Here's a story with a straightforward message: "Happier families put kids to bed early." The journalist's story begins with this introduction:
Studies are proving that getting kids to bed early isn’t just good for the kids – it’s good for their parents too. While a lot of parents may already know this from first-hand experience, now there is official data to support what they’ve thought all along.
(Note: Somebody should remind this journalist that scientists do not "prove" things; however it is true that they can use "data to support what they've thought all along.")
Here's some more about the study:
The University of New England and the Murdoch Children's Research Institute analyzed the lifestyles and sleep patterns of 3,600 children (all under age nine) .The results showed that teh mothers of children who went to bed early had improved mental health than those with children who went to bed after 8:30pm.
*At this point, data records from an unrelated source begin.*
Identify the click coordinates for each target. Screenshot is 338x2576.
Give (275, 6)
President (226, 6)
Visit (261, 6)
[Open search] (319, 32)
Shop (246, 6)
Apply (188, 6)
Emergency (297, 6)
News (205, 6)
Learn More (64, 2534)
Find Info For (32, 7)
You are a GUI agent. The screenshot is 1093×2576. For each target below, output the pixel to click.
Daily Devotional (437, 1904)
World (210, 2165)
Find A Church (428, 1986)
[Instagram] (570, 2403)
Dr. Jon Quach from Murdoch Children's Research Institute and the University of Melbourne also pointed out to Yahoo Parenting, "These benefits were seen in all early-to-bed kids regardless of whether they woke early or slept late."
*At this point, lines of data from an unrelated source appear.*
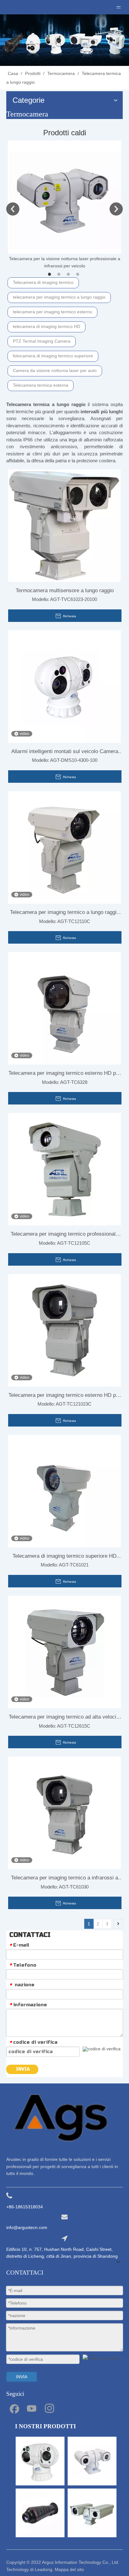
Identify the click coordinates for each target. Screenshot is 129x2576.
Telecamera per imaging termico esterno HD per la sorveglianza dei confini (64, 1074)
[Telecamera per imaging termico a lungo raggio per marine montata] (64, 847)
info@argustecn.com (26, 2227)
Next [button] (116, 209)
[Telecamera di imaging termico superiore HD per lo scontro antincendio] (64, 1491)
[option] (64, 205)
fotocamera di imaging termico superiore (53, 355)
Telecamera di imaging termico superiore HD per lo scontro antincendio (64, 1557)
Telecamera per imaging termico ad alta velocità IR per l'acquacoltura (65, 1718)
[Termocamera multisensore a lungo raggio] (64, 525)
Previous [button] (12, 209)
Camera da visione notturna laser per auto (55, 370)
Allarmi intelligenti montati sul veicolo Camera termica (64, 752)
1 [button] (50, 274)
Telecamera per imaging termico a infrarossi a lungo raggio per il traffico (64, 1879)
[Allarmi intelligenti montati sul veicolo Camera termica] (64, 686)
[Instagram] (49, 2407)
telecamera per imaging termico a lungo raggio (59, 297)
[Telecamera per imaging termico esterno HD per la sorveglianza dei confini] (64, 1008)
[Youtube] (31, 2407)
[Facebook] (13, 2407)
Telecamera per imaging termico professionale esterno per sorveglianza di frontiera (64, 1235)
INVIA (23, 2069)
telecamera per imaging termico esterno (52, 311)
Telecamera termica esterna (40, 385)
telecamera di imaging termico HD (46, 326)
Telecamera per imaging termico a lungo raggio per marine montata (64, 913)
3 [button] (69, 274)
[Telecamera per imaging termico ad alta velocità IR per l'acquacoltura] (64, 1652)
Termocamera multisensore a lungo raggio (65, 590)
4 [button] (78, 274)
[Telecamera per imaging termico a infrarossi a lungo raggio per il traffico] (64, 1813)
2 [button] (60, 274)
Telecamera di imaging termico (43, 282)
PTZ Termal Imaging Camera (41, 341)
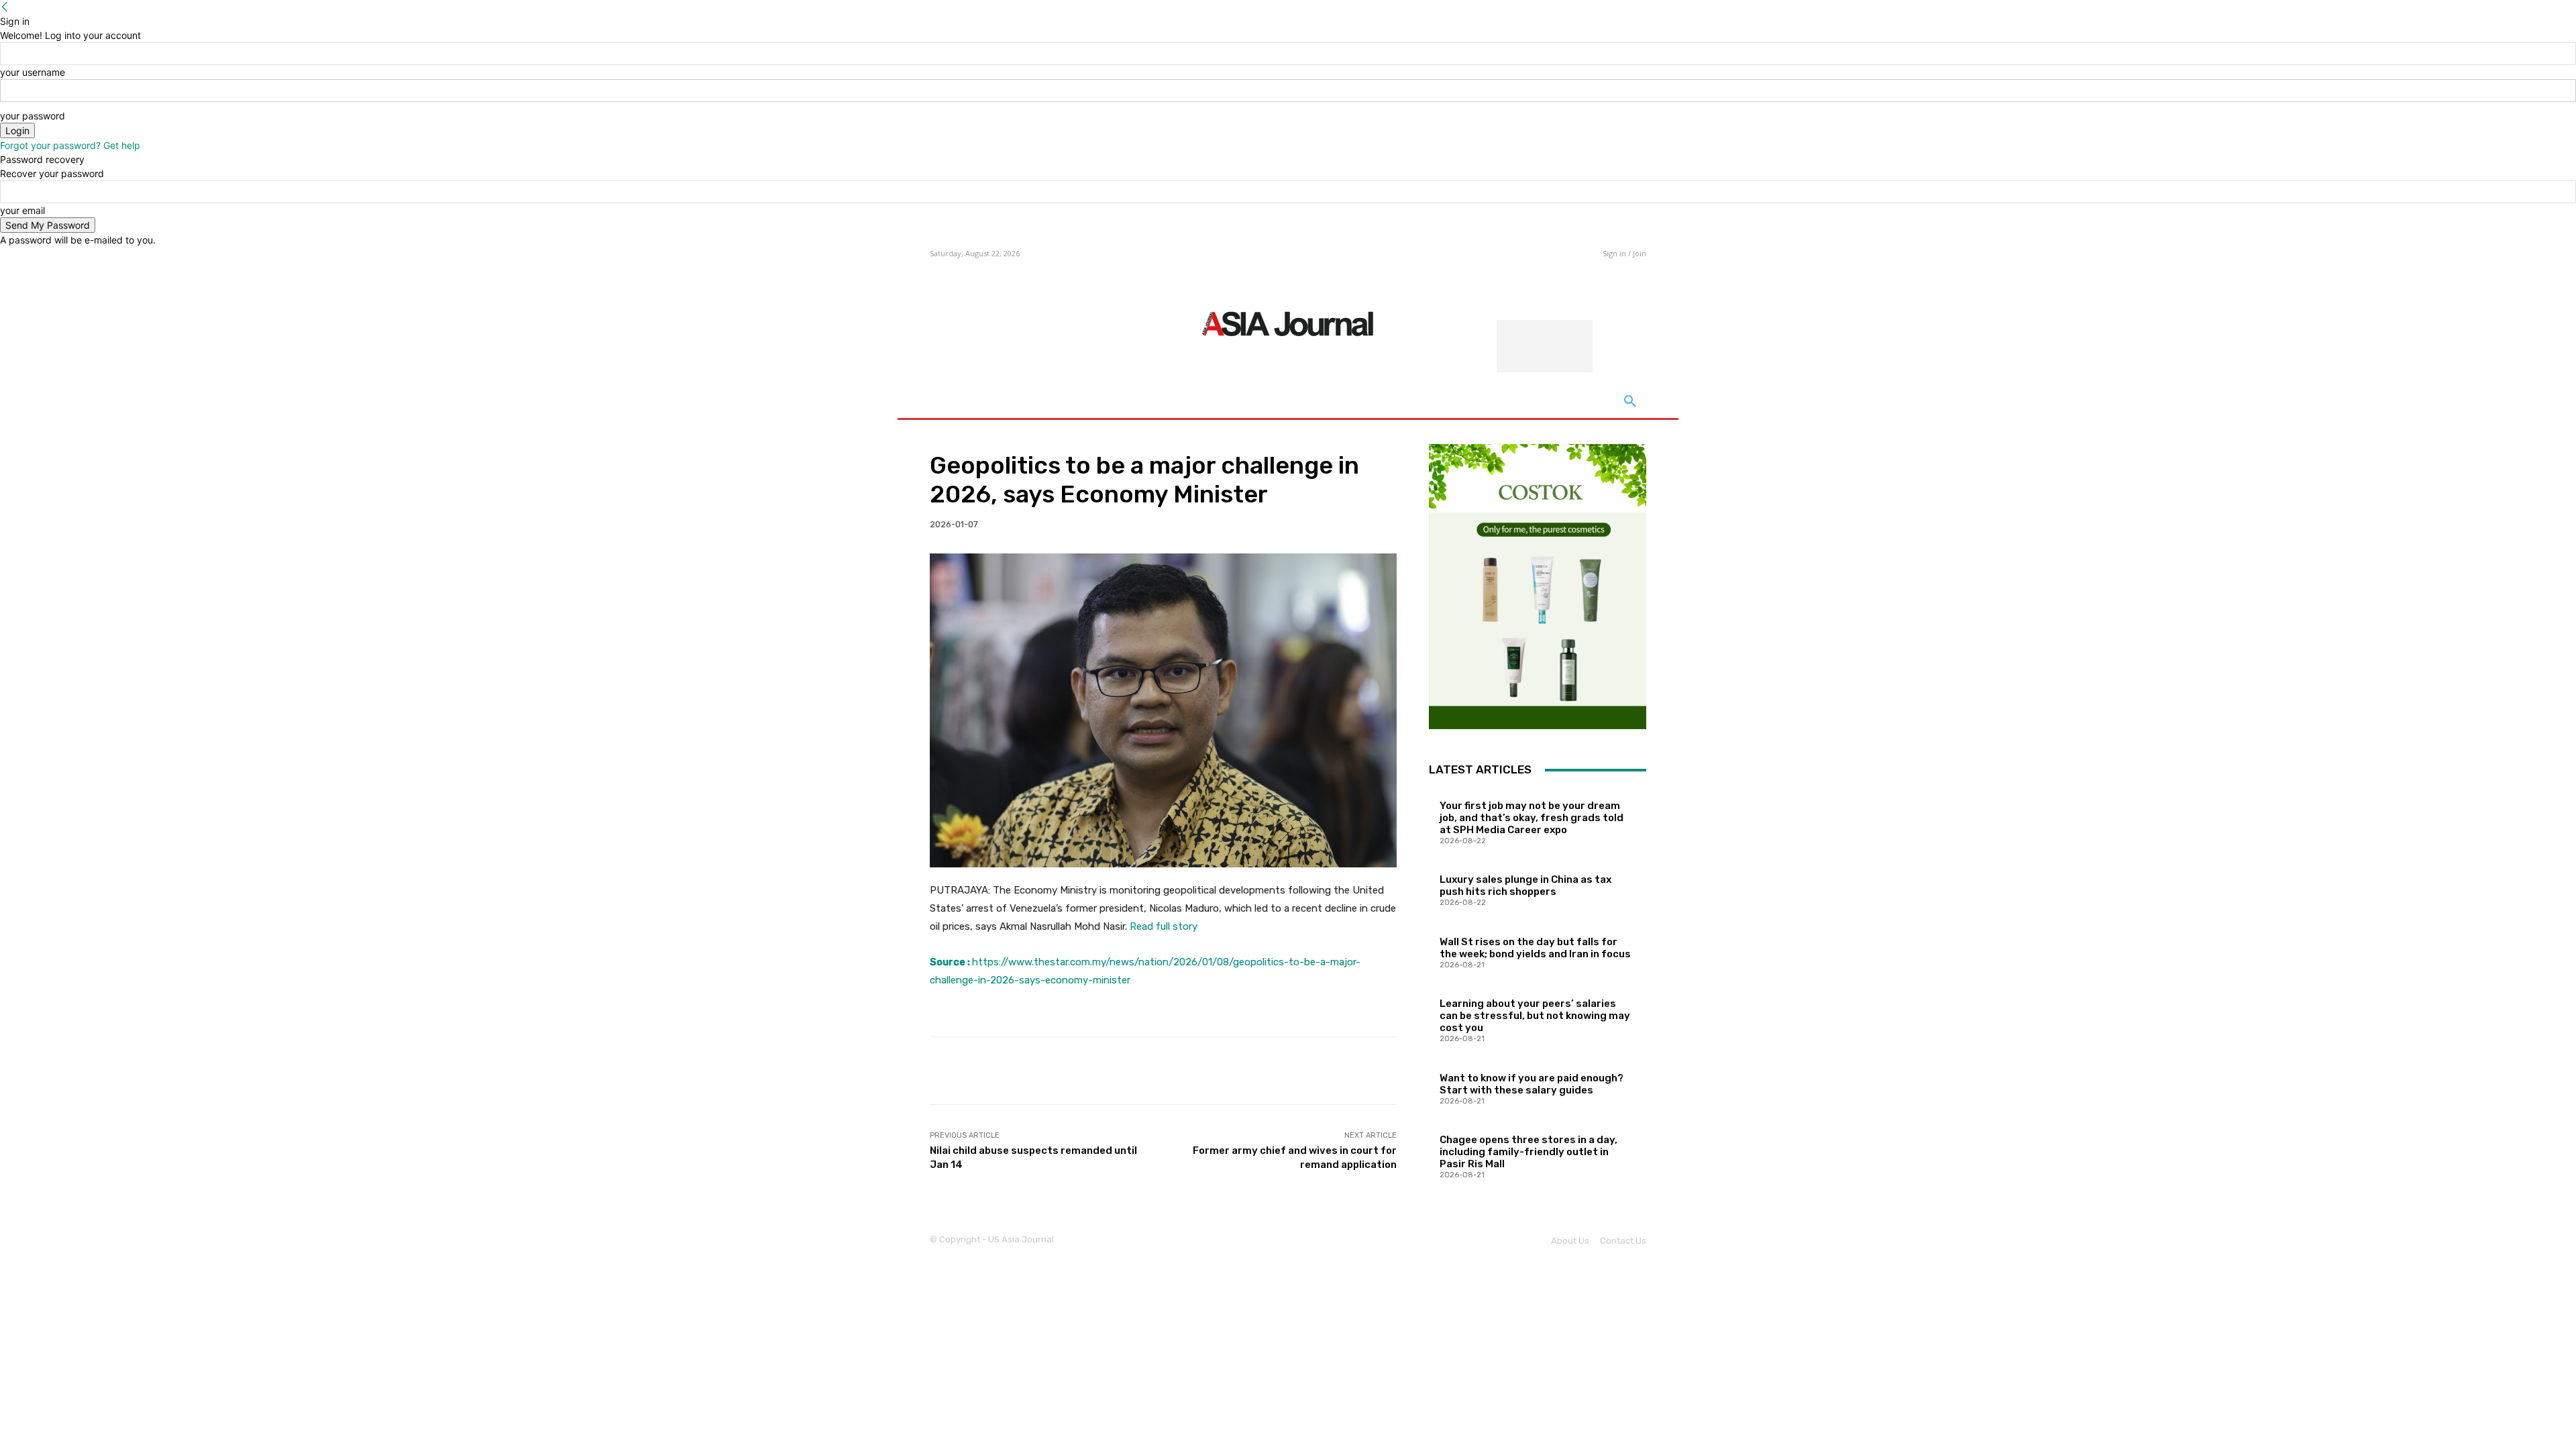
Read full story (1163, 926)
a) What kind of claim is it to say that "happier families put kids to bed early?" (Frequency, Association or Cause?)
b) Was this study experimental or correlational? What seem to be the main variables?
c) When the researcher says, "These benefits were seen in all early-to-bed kids regardless of whether they woke early or slept late," he is talking about a potential moderator. What is the moderating variable he is discussing? According to his statement, does that variable a moderator of the core relationship, or not?
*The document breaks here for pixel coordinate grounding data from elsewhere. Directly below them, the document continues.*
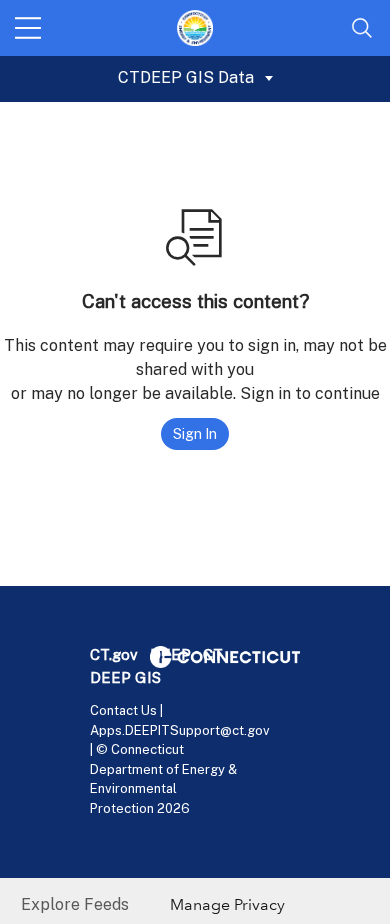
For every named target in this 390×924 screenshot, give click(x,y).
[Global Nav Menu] (28, 28)
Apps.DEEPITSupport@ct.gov (180, 730)
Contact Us (123, 710)
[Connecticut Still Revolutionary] (225, 655)
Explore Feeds (75, 904)
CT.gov (114, 654)
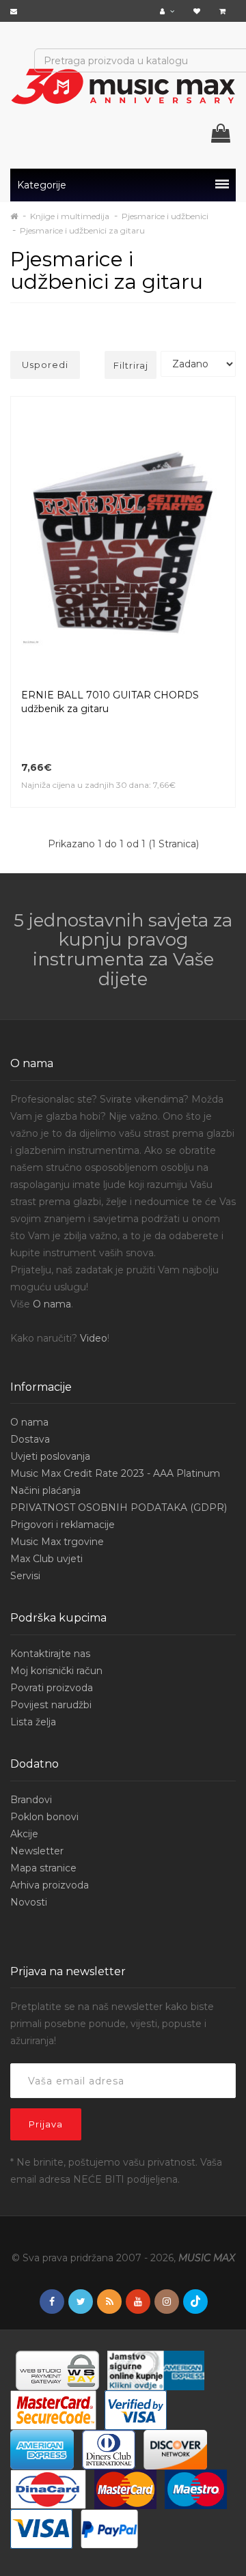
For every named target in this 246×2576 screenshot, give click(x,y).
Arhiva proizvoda (49, 1885)
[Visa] (41, 2528)
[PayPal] (109, 2528)
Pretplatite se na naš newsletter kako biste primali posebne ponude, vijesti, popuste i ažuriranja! (112, 2023)
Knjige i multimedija (69, 216)
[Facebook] (52, 2302)
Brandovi (31, 1800)
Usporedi (45, 364)
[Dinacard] (48, 2488)
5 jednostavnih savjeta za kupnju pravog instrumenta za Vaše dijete (123, 949)
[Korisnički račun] (169, 10)
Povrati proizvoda (51, 1688)
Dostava (30, 1439)
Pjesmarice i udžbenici (165, 216)
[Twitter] (80, 2302)
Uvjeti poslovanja (50, 1456)
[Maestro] (196, 2488)
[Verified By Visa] (136, 2409)
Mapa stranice (43, 1868)
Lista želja (33, 1722)
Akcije (24, 1834)
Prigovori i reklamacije (62, 1524)
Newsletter (37, 1851)
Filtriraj (130, 365)
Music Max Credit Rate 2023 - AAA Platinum (115, 1473)
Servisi (25, 1576)
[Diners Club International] (108, 2449)
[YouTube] (138, 2302)
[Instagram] (166, 2302)
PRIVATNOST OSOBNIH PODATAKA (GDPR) (118, 1507)
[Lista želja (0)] (198, 10)
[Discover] (175, 2449)
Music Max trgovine (57, 1541)
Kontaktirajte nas (50, 1653)
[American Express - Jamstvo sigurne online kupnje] (155, 2370)
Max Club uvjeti (46, 1559)
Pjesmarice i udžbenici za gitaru (82, 230)
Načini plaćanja (45, 1490)
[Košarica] (224, 10)
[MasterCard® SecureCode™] (53, 2409)
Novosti (28, 1902)
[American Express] (42, 2449)
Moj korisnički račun (56, 1671)
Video (93, 1338)
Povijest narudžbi (51, 1705)
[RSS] (109, 2302)
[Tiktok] (195, 2301)
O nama (52, 1304)
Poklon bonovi (44, 1817)
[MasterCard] (125, 2488)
d) Apply the three causal criteria to this result. Can we use it to support the claim that "putting your kids to bed earlier will improve their mental health?" Why or why not?
The journalist's story goes on to cover a study on sleep times and child obesity. According to the journalist, a study of 2,200 kids found that the ones who went to bed earlier had lower rates of obesity. The researcher was quoted as saying, "The late sleepers were considerably more likely to be obese, have a poorer diet, get more screen time and less physical activity than other kids."
e) Use your consumer-of-information skills to find at least two questionable aspects of the journalist's comments about the obesity study, about which she wrote:
Does this mean that kids that go to bed later will be obese? Not necessarily--more studies still need to be done to prove if there is a correlation between the two. But it's certainly a good reason to stick to a bedtime schedule.
f) Rewrite the above statement using more appropriate phrasing.
f) I would rewrite the journalist's comment as follows:
Does this result mean that going to bed later will cause kids to become obese? Not necessarily. Although this study does find a correlation between the two, the study may need to be replicated. Furthermore, it's based on correlational data. So while we may be tempted to conclude that we should "stick to a bedtime schedule," we don't know whether the obesity actually came before the sleep patterns, and we also can't rule out outside variables, such as family dynamics, family SES, child gender, and so on.